In recent years, there has been an increasing appreciation of the need to consider variability in human populations in evaluating health risks for new and existing chemicals. Recent policies such as The Frank R. Lautenberg Chemical Safety for the twenty-first Century Act (2016) require the US Environmental Protection Agency to evaluate new and existing toxic chemicals with explicit consideration of susceptible populations of all types (life stage, exposure, genetic, etc.). One way to achieve this goal is to identify individuals who are more susceptible to suffering from adverse health effects upon exposure to a chemical because of their genetic background.
Research and developments in the area of genomics have resulted in increased availability of large-scale data sets on human genomic variability across different populations [1,2] including the assessment of the effect of genomic variability on disease risk [3–5]. There is an untapped opportunity to exploit this wealth of data to incorporate information on human variability at the genomic level to inform chemical risk assessment and improve the estimation of risk for specific human populations. For instance, there are 200 studies on environmental exposures registered in the GWAS Catalog (accessed on January 16th, 2023), which could be leveraged to support the development of methods to anticipate the toxicity of chemicals in humans.
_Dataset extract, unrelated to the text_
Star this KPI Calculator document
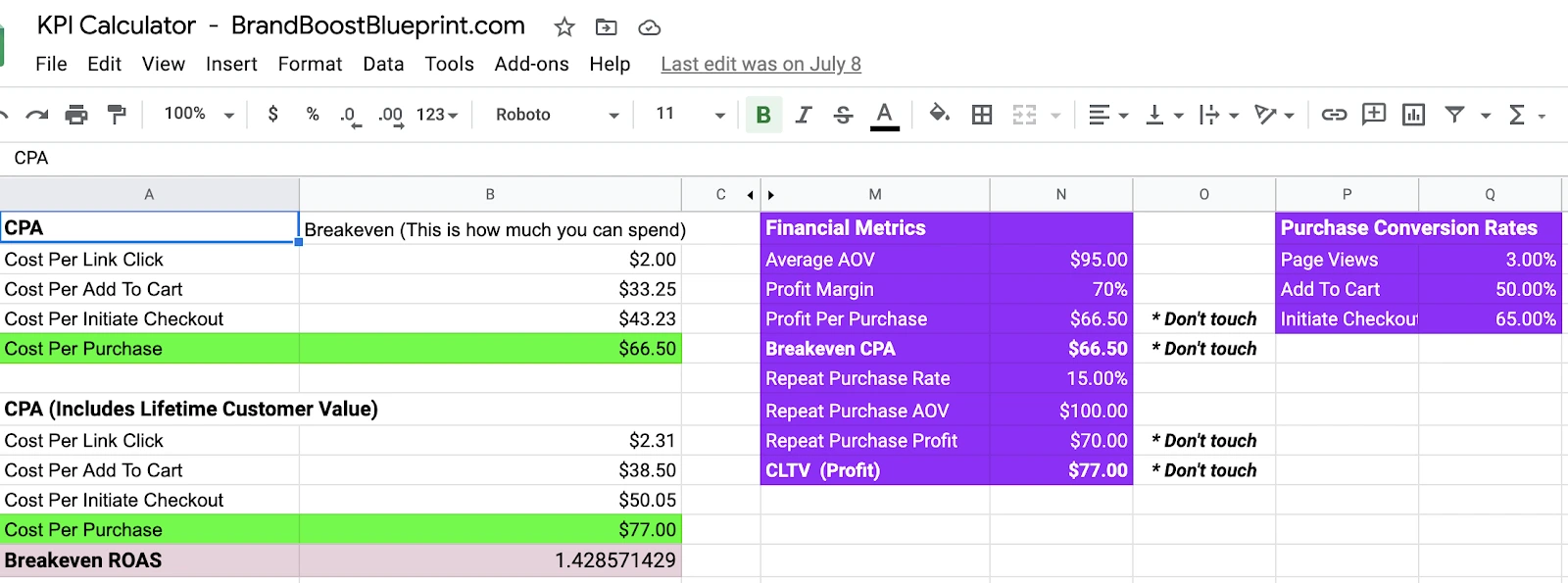1568x583 pixels. click(564, 27)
The use of genetic information to support safety assessment in the development of therapeutic drugs is more advanced. Recently, Carss and colleagues reviewed the different data resources and available methods to leverage human genetic data to support the safety assessment of drugs [8]. Information on human genetics is frequently used in drug discovery pipelines to support the identification of potential drug targets based on their relevance to disease in humans. There is an increasing interest in using genetic data to identify potential safety liabilities of modulating a given target. It has been proposed that human genetic variants can be used as a model to anticipate the effect of lifelong modulation of therapeutic targets and identify the potential risk for on-target adverse events. Off-target toxicities could also be predicted based on current knowledge of disease-associated genes and genomic variants. Genetic-based approaches for safety evaluation of novel therapeutics at pre-clinical stages are particularly appealing for those compounds that lack pharmacologically relevant animal models and therefore can contribute to the intrinsic safety profile of a drug target. Moreover, genetic-based approaches can contribute to reducing the number of animals used in research.
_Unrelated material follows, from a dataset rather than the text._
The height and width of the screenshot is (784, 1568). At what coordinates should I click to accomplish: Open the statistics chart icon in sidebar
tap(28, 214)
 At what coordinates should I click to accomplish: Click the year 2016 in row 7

One of the genomics resources proposed by Carss and colleagues to support drug safety assessment is DisGeNET. Its successor, DISGENET, contains a comprehensive and up-to-date catalogue of genes and genomic variants associated with human diseases and their phenotypic manifestations. As such, DISGENET is a key resource to support the identification of safety liabilities that might result from modulating targets by drugs from a wide spectrum of modalities. Moreover, genetic-informed approaches that are more and more used in the pharmaceutical industry could also be applied to the evaluation of the safety liabilities of chemicals in humans.
In this regard, there is an increasing interest in using the Adverse Outcome Pathway (AOP) framework to organise, identify, and characterise human genetic susceptibility in human chemical risk assessment [6]. An Adverse Outcome Pathway is a structured representation of biological events leading to adverse effects on health and is widely used for chemical risk assessment. The AOP links in a linear way existing knowledge along one or more series of causally connected key events (KE) between two points — a molecular initiating event (MIE) and an adverse outcome (AO) that occur at a level of biological organization relevant to risk assessment. The linkage between the events is described by key event relationships (KER) that describe the causal relationships between the key events. A recent report analysed publicly available human genetic datasets and assessed how they could be leveraged to gain a mechanistic understanding of molecular events and therefore characterise human susceptibility to an AO [6]. A computational approach to prioritize AOPs with potential for human genetic variability, based on mapping MIE, KE and AO to human genes and characterising their genomic variability was proposed. This AOP-anchored genetic susceptibility approach integrates information on disease-associated genes and genomic variants, population-based allele frequency information for the genomic variants, as well as data on the functional impact of the genomic variants derived from high-throughput screening and/or in silico approaches. The authors suggest a general approach based on the integration of two data sources: mechanistic data implicating chemical-gene targets and genomics data characterising genes implicated in pathways relevant to chemical toxicity [7]. Information on the association of genes and proteins to diseases and adverse phenotypes from DISGENET could be incorporated into AOPs to support the use of human genomic variability in chemical risk assessment. In the context of the RISKHUNT3R project, an European effort to develop a new modular framework for animal-free next-generation chemical risk assessment (NGRA), we are developing new approaches for incorporating human genetics in NGRA.